*** Begin section ***

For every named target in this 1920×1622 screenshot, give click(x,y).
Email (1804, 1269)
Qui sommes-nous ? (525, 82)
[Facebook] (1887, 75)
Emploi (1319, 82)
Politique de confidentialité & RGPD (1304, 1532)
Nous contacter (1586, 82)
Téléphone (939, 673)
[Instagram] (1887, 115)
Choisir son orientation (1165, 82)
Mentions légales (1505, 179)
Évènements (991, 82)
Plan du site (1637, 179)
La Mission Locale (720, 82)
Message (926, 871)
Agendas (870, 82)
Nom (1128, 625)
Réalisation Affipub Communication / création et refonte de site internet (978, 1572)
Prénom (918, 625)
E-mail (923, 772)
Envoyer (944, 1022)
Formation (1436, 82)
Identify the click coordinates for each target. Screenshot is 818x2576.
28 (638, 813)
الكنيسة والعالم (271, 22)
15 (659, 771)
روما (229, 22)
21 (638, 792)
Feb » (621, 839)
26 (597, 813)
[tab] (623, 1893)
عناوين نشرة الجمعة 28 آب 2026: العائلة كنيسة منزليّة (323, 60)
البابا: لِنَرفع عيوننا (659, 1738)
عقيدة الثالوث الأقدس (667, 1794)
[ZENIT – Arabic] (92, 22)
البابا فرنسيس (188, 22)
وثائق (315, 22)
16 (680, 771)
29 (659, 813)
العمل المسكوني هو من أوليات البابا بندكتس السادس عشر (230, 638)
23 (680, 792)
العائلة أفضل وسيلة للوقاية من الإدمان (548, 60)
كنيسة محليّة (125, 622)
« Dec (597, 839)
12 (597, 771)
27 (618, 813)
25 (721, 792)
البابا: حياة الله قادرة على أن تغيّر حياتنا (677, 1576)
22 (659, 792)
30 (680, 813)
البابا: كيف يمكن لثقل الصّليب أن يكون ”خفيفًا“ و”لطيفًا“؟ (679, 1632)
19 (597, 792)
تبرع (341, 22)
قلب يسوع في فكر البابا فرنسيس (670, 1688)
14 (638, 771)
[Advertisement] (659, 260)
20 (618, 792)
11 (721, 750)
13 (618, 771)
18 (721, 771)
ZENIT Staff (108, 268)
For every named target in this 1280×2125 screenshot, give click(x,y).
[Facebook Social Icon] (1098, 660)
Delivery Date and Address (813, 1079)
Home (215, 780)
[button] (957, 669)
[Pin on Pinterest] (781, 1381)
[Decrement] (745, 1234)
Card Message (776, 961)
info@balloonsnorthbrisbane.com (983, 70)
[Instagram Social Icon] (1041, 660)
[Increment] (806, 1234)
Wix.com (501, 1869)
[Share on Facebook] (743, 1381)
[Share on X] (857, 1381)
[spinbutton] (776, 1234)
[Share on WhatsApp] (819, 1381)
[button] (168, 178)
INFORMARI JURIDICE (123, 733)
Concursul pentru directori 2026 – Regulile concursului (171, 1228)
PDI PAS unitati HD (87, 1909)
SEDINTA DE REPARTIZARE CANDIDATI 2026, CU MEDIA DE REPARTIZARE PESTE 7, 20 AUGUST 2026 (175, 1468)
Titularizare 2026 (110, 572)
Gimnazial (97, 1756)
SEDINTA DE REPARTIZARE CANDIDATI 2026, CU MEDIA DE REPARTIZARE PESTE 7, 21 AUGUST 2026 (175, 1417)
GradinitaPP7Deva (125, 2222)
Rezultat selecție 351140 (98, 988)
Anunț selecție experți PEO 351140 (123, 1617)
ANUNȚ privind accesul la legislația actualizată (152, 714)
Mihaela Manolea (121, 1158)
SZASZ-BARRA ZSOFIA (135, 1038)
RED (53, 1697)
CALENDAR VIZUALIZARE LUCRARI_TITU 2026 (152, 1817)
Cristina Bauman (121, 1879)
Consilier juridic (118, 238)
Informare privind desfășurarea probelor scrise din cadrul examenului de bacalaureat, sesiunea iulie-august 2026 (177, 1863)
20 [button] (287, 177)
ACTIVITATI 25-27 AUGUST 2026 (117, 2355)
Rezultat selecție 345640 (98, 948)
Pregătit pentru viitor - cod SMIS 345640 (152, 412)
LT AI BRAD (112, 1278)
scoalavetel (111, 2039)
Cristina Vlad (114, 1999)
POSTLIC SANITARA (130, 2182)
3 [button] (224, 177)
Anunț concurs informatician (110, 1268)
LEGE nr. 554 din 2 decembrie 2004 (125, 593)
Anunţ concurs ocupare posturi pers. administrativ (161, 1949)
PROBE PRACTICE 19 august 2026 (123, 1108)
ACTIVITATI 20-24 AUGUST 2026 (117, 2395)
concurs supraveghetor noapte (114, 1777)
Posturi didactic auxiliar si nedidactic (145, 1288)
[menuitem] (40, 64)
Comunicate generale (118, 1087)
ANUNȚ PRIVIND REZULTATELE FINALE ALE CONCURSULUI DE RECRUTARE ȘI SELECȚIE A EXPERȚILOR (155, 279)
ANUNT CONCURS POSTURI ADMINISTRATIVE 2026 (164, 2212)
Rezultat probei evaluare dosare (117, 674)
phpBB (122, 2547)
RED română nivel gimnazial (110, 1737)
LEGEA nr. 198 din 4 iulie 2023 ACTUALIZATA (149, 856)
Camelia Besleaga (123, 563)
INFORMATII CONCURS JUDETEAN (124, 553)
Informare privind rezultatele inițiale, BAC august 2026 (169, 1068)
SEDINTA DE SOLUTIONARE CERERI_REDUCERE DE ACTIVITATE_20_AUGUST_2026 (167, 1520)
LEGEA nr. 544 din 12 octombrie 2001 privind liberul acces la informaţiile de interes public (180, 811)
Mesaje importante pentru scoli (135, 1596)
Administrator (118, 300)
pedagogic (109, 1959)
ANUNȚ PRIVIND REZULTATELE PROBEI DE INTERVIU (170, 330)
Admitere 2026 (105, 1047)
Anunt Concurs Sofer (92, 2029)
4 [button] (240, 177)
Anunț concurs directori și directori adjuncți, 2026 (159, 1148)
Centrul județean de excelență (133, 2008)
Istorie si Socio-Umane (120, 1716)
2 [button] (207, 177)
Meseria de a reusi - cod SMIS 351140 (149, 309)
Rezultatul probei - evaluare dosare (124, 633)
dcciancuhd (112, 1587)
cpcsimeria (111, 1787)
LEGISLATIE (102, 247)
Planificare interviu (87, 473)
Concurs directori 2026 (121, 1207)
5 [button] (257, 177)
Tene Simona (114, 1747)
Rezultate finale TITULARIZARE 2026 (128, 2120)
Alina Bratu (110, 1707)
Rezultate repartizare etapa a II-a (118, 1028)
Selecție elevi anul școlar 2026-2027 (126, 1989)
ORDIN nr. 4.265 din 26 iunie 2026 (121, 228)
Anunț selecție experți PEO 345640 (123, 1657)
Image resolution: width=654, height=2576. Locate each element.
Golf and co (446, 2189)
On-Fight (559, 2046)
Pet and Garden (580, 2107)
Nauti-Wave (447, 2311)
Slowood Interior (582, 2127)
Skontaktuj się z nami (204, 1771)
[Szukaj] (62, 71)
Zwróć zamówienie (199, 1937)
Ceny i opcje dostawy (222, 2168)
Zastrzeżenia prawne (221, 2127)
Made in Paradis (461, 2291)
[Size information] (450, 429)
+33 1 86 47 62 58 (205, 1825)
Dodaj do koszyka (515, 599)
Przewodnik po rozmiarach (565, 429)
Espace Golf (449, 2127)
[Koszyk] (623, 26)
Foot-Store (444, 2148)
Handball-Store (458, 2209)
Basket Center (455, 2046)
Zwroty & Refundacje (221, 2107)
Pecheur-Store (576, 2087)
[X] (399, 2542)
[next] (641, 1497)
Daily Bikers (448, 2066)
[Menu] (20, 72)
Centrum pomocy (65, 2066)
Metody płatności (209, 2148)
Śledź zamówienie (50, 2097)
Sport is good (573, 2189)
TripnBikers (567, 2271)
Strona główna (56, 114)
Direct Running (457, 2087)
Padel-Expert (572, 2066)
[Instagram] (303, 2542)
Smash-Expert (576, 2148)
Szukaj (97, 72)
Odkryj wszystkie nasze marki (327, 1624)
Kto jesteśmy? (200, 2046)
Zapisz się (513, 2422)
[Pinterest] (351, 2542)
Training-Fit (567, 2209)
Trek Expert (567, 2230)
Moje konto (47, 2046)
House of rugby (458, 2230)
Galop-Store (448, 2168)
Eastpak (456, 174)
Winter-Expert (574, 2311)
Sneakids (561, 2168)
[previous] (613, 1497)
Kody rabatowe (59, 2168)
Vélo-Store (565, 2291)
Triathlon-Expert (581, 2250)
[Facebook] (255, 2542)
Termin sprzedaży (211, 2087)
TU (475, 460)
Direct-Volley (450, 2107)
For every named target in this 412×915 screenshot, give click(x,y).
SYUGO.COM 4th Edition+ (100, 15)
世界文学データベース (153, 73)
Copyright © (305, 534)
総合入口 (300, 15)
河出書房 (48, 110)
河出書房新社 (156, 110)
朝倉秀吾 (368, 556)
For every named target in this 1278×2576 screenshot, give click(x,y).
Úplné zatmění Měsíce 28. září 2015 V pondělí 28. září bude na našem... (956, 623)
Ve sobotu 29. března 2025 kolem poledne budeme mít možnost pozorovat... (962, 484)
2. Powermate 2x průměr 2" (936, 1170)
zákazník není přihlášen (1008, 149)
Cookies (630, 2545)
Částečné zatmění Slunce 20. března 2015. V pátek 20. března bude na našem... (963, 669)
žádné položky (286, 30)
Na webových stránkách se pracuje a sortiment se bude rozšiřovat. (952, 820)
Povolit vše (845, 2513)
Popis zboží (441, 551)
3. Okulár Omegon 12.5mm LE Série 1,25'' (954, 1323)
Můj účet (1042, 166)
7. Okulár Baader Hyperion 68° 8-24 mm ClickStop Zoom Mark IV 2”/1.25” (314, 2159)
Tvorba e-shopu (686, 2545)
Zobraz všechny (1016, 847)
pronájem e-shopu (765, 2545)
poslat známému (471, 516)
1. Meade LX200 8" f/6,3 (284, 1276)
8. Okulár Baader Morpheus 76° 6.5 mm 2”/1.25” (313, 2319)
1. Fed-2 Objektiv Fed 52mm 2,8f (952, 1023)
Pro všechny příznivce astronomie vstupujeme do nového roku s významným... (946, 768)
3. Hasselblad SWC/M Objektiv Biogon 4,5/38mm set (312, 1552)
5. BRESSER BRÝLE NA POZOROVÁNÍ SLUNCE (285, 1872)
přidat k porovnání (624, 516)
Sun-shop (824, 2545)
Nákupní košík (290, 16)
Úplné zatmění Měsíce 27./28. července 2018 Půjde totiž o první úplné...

*** End section ***

Extract, please, the lines from the start of the entries above through the one with "[Increment] (806, 1234)", both included, reproducing each exactly and adding nothing.

• _Written reply_
For every named target in this 1920×1622 screenshot, give click(x,y).
Email (1804, 1269)
Qui sommes-nous ? (525, 82)
[Facebook] (1887, 75)
Emploi (1319, 82)
Politique de confidentialité & RGPD (1304, 1532)
Nous contacter (1586, 82)
Téléphone (939, 673)
[Instagram] (1887, 115)
Choisir son orientation (1165, 82)
Mentions légales (1505, 179)
Évènements (991, 82)
Plan du site (1637, 179)
La Mission Locale (720, 82)
Message (926, 871)
Agendas (870, 82)
Nom (1128, 625)
Réalisation Affipub Communication / création et refonte de site internet (978, 1572)
Prénom (918, 625)
E-mail (923, 772)
Envoyer (944, 1022)
Formation (1436, 82)
Identify the click coordinates for each target. Screenshot is 818x2576.
28 (638, 813)
الكنيسة والعالم (271, 22)
15 (659, 771)
روما (229, 22)
21 (638, 792)
Feb » (621, 839)
26 (597, 813)
[tab] (623, 1893)
عناوين نشرة الجمعة 28 آب 2026: العائلة كنيسة منزليّة (323, 60)
البابا: لِنَرفع عيوننا (659, 1738)
عقيدة الثالوث الأقدس (667, 1794)
[ZENIT – Arabic] (92, 22)
البابا فرنسيس (188, 22)
وثائق (315, 22)
16 (680, 771)
29 (659, 813)
العمل المسكوني هو من أوليات البابا بندكتس السادس عشر (230, 638)
23 (680, 792)
العائلة أفضل وسيلة للوقاية من الإدمان (548, 60)
كنيسة محليّة (125, 622)
« Dec (597, 839)
12 (597, 771)
27 (618, 813)
25 (721, 792)
البابا: حياة الله قادرة على أن تغيّر حياتنا (677, 1576)
22 (659, 792)
30 (680, 813)
البابا: كيف يمكن لثقل الصّليب أن يكون ”خفيفًا“ و”لطيفًا“؟ (679, 1632)
19 (597, 792)
تبرع (341, 22)
قلب يسوع في فكر البابا فرنسيس (670, 1688)
14 (638, 771)
[Advertisement] (659, 260)
20 (618, 792)
11 (721, 750)
13 (618, 771)
18 (721, 771)
ZENIT Staff (108, 268)
For every named target in this 1280×2125 screenshot, give click(x,y).
[Facebook Social Icon] (1098, 660)
Delivery Date and Address (813, 1079)
Home (215, 780)
[button] (957, 669)
[Pin on Pinterest] (781, 1381)
[Decrement] (745, 1234)
Card Message (776, 961)
info@balloonsnorthbrisbane.com (983, 70)
[Instagram Social Icon] (1041, 660)
[Increment] (806, 1234)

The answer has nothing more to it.